As inscrições, exclusões e alterações no Cadastro Nacional Informações Sociais - CNIS pelo INSS fazem parte das questões alheias à competência trabalhista.

Em adição, o art. 306 do CPC garante que a sentença fará coisa julgada somente entre as partes do processo, não prejudicando terceiros.

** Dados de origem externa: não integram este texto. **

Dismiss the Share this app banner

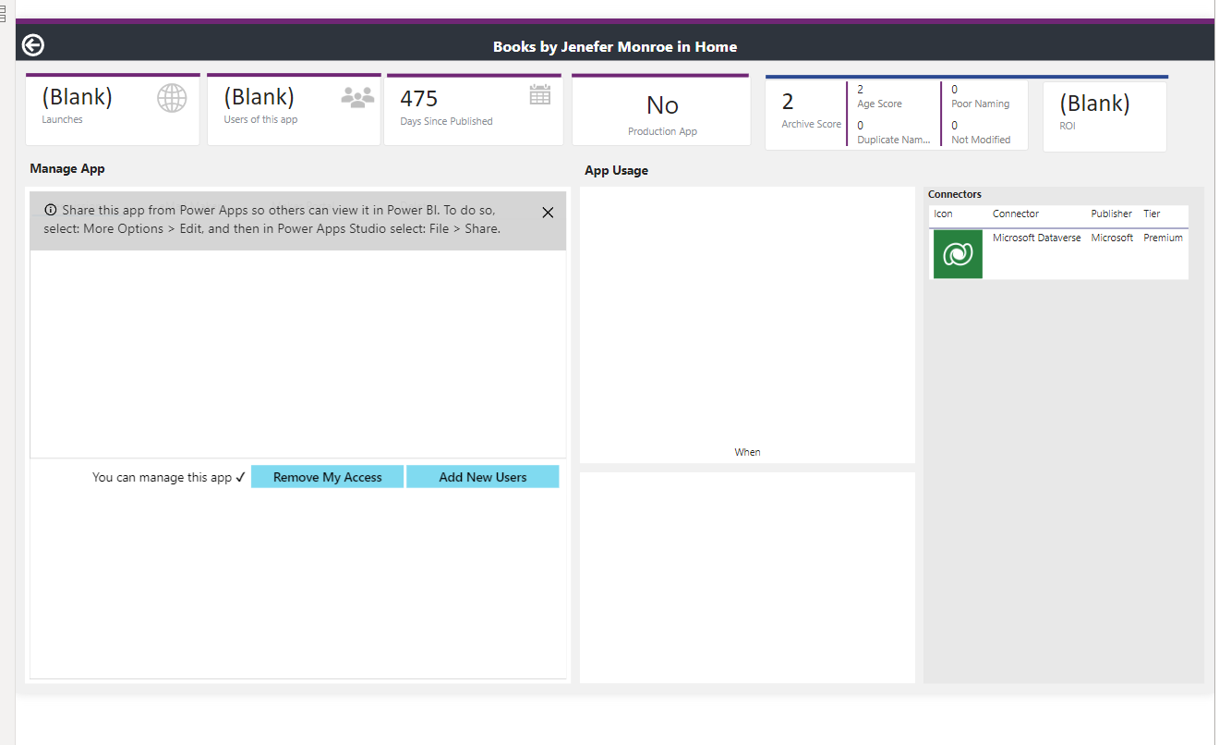tap(547, 211)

Dessa forma, a determinação que a impetrante cumpra ordem em processo do qual não foi parte, viola o devido processo legal e as garantias ao contraditório, ampla defesa e adstrição.

Por fim, destaco que há Orientação Jurisprudencial da Subseção II Especializada em Dissídios Individuais acerca da matéria, dispondo:

57. MANDADO DE SEGURANÇA. INSS. TEMPO DE SERVIÇO. AVERBAÇÃO E/OU RECONHECIMENTO (inserida em 20.09.2000)

Conceder-se-á mandado de segurança para impugnar ato que determina ao INSS o reconhecimento e/ou averbação de tempo de serviço.

Configurado, portanto, o fumus boni iuris.

Do Periculum in Mora

O perigo na demora está demonstrado pelo fato de que os benefícios previdenciários têm natureza alimentar, sendo consumidos mês a mês pelo segurado, o que torna irreparável ou de difícil reparação o dano iminente, caso não sejam liminarmente suspensos os efeitos da decisão da autoridade coatora.

Antecipação dos Efeitos da Tutela

Diante do exposto, entendo presentes a fumaça do bom direito e o perigo da demora, razão por que concedo a liminar, nos termos do art. 7º, III, da Lei 12.016/2009, para suspender os efeitos da determinação que a impetrante realize a baixa no CNIS, com a data de saída em 25/06/1987, contida nos autos do processo 0000653-56.2019.5.11.0017.

Dê-se ciência à autoridade coatora da presente decisão, observando a urgência do ato.

Intime-se a autoridade coatora para que, no prazo de 10 dias, preste as informações que entender devidas, na forma do inciso I do art. 7º da Lei 12.016/2009.

Intimem-se o impetrante e os terceiros interessados.

Após, com ou sem as informações da autoridade coatora, encaminhem-se os autos ao douto Ministério Público do Trabalho, para manifestação no prazo improrrogável de 10 dias, nos termos do art. 12 da Lei nº 12.016/2009.